He joined his first professional group, originally known as the King Bees, and later, The Craig; a “mod” combo that played solid R&B. Palmer recalls that his father saw greater things ahead than joining the ranks of the session musicians (which often included Jimmy Page or Rick Wakeman) despite the top pay, and urged him to resist the temptation, which he did until join up with Vince Crane and Arthur Brown.

Atomic Rooster, alongside bands like The Nice, bridged the gap between the psychedelic garage sound so prevalent in America and progressive rock. He stated that while working with Atomic Rooster he realized he liked working with small groups, preferably a trio where he got to open up his playing and try to do the things he admired in the work of his idol Buddy Rich.

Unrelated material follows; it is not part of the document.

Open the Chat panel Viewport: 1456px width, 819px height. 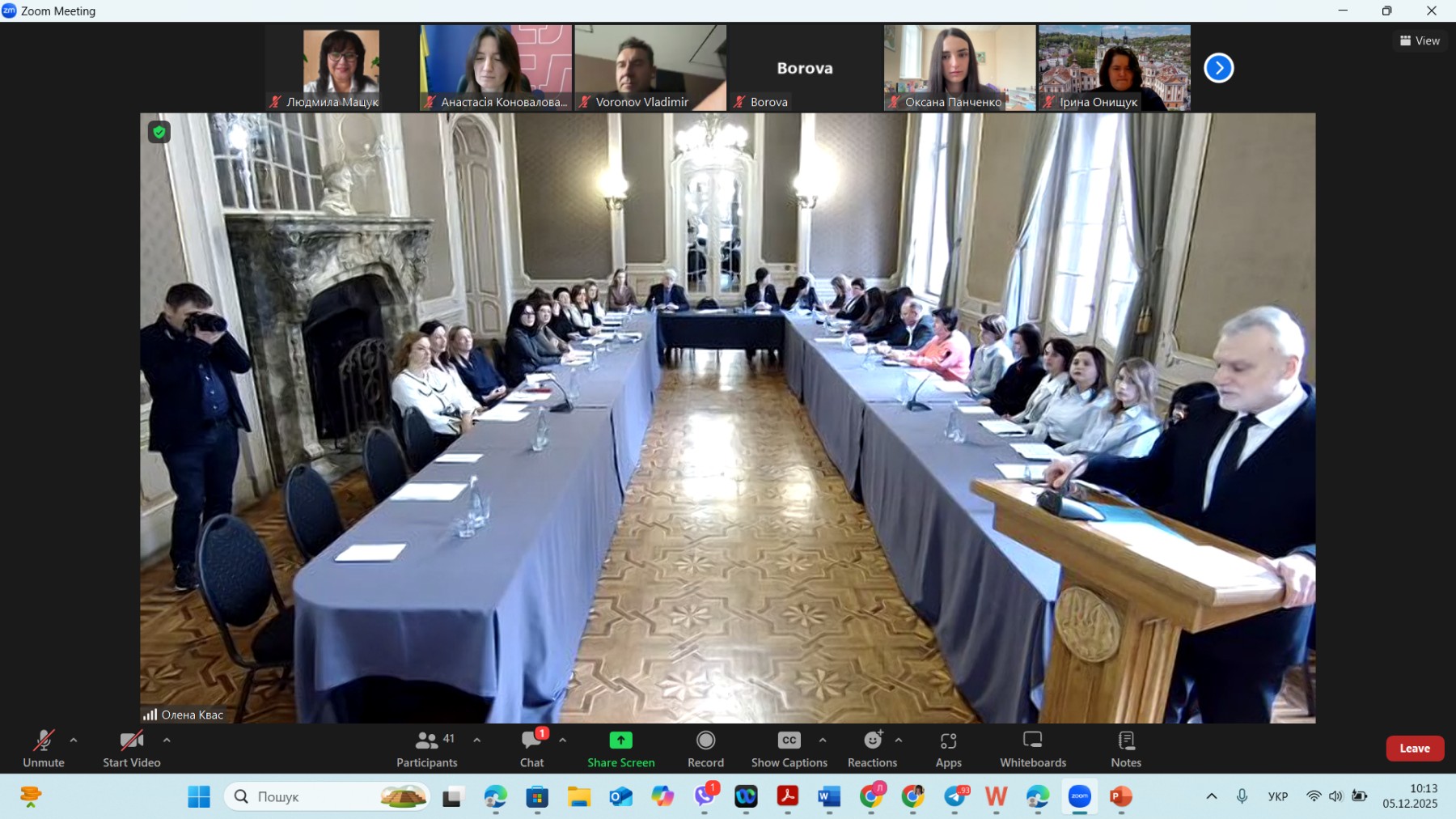point(531,749)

After the release of the Atomic Rooster debut, Palmer met Greg Lake of King Crimson, which had “split up” during their first American tour, and Keith Emerson of The Nice, who had split with his group amid a chaotic year that saw the collapse of its label, Immediate Records. In a sense, Palmer was the vertex of the triangle formed by the three personalities, a Beatles fan and a pop/rock enthusiast like Lake, and a jazz enthusiast like Emerson.

Within a year of Emerson, Lake & Palmer's debut in the summer of 1970, Palmer became one of the most idolized rock drummers in the world, the group's debut album showcasing a level of speed, dexterity, and taste that was wholly removed from the kind of playing prevalent at the time, even that of Moon or Bonham, and more like Ginger Baker (of course, the jazz influence) or Palmer’s contemporary Bill Bruford. When push comes to shove, and while never getting the accolades, Palmer is what is best in the jazz of Bruford, the syncopation of Bonham and the wild-man tenacity of Moony. Palmer is a drummer’s drummer.